Dr. Maria Gorlatova and Dr. Aya Wallwater received the IEEE Communications Society Young Author Best Paper Award for the following paper:
M. Gorlatova, A. Wallwater, and G. Zussman, “Networking Low-Power Energy Harvesting Devices: Measurements and Algorithms“, IEEE Transactions on Mobile Computing, Vol. 13, No. 9, pp. 1853-1865, Sept. 2013.
This award recognizes “Author(s) of an original paper in a subject related to the Society’s technical scope and appearing in one of the Society’s solely owned or jointly owned transactions or journals in the previous 3 calendar years and who, upon the date of submission of the paper, is(are) less than 30 years of age.” The award ceremony will take place at IEEE GLOBECOM’16 (Dec. 2016).

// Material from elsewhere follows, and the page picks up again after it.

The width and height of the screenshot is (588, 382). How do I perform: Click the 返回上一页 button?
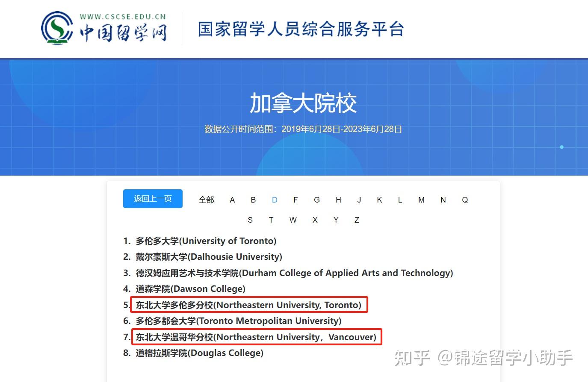coord(153,198)
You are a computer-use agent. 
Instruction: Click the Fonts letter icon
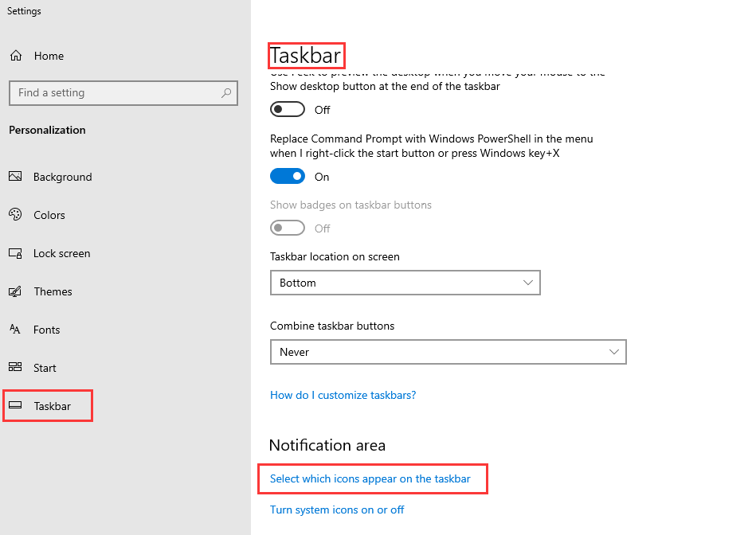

Maria Gorlatova received the Ph.D. in Electrical Engineering in May 2013 under the supervision of Prof. Gil Zussman. This award is her second one from the IEEE Communications Society. During her studies at Columbia, Maria received the 2011 IEEE Communications Society Award for Advances in Communications, the Columbia Presidential Fellowship, the Canadian Graduate Scholar (CGS) NSERC Fellowship, the Google Anita Borg Fellowship, the Columbia Electrical Engineering Department Jury Award, and the ACM SenSys’11 Best Student Demo Award. Aya Wallwater was a visiting student in the Electrical Engineering Dept. WiMNet Lab in 2009-2010 and later received her Ph.D. from the Columbia IEOR department.
The research described in the paper was conducted as part of the EnHANTs project and was motivated by advances in ultra-low-power communications and energy harvesting techniques. These advances will soon enable the operation of energy harvesting wireless nodes (e.g., powered by energy harvested from indoor light) that can serve as one of the building blocks for the Internet of Things. Although a lot of data is available regarding outdoor solar and wind energy, at the time of the paper publication, there was almost no information about the availability and characteristics of energy whose source is indoor ambient light.
Therefore, the paper summarized the results of a first-of-its-kind measurement campaign of indoor light energy harvesting levels and provided a through analysis of the results. Specifically, the paper presents the results of a 16-months-long light measurement study and provides key insights into algorithm and system design (e.g., determining the sizes of a node’s energy harvester and battery). In addition, it introduces the design considerations of energy-harvesting-aware algorithms. In that area, it was the first to introduce the notion of time fairness to support the operation in a dynamic harvesting environment, and was the first to incorporate the nonlinearity of capacitor-based energy harvesting nodes into such algorithms.